Face à cette question, les juges ont adopté une attitude pragmatique. Plusieurs juridictions ont eu à se prononcer sur la possibilité d'ordonner que le droit de visite se concrétise par des communications vidéo. De Rouen (CA Rouen, 22 octobre 2015, n°14/04174) à Toulouse (CA Toulouse, 11 mai 2015, n°14/03146), plusieurs Cours d'appel ont accepté de considérer des appels à l’aide d’une webcam comme étant nécessaires aux relations avec l'enfant.

Cependant, il convient de noter que les juges apprécient souverainement une telle demande, c'est-à-dire que le juge est tout à fait libre d'accepter ou de refuser selon qu'il considère ce service numérique comme efficace ou superflu. A ce titre, le magistrat peut accepter d'ordonner une communication régulière via un logiciel tout en encadrant strictement ce droit à un jour et une heure précise, comme l'a fait la Cour d'appel de Chambéry (CA Chambéry, 6 octobre 2015, n°13/02187).
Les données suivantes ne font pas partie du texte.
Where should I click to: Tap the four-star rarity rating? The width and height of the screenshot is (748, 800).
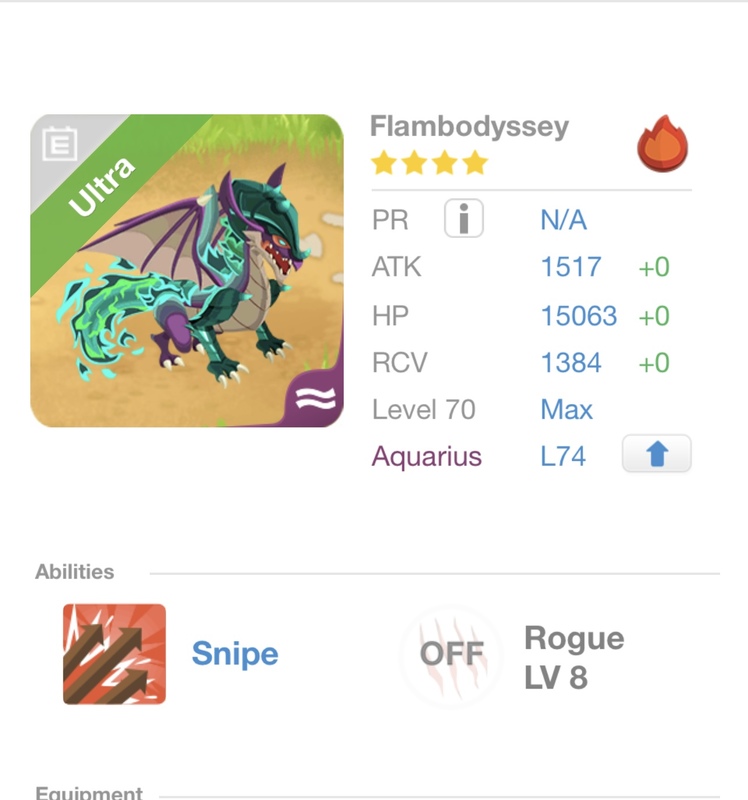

Le juge peut aussi refuser le souhait émis par l'un des parents, notamment lorsqu'il n'est pas justifié par un éloignement géographique assez important : la Cour d'appel de Riom a refusé d'entériner la demande d'un parent bénéficiant d'un droit de visite et résidant à moins de trois heures de la résidence principale de son enfant (CA Riom, 2 mars 2015, n°14/00329).

Progressivement, le droit de la famille consacre donc l'ouverture du champ des possibles par les nouvelles technologies. Au regard de la vitesse à laquelle ces mutations bouleversent nos modes de vie, la question se pose de savoir à quel point le droit s'en trouvera modifié.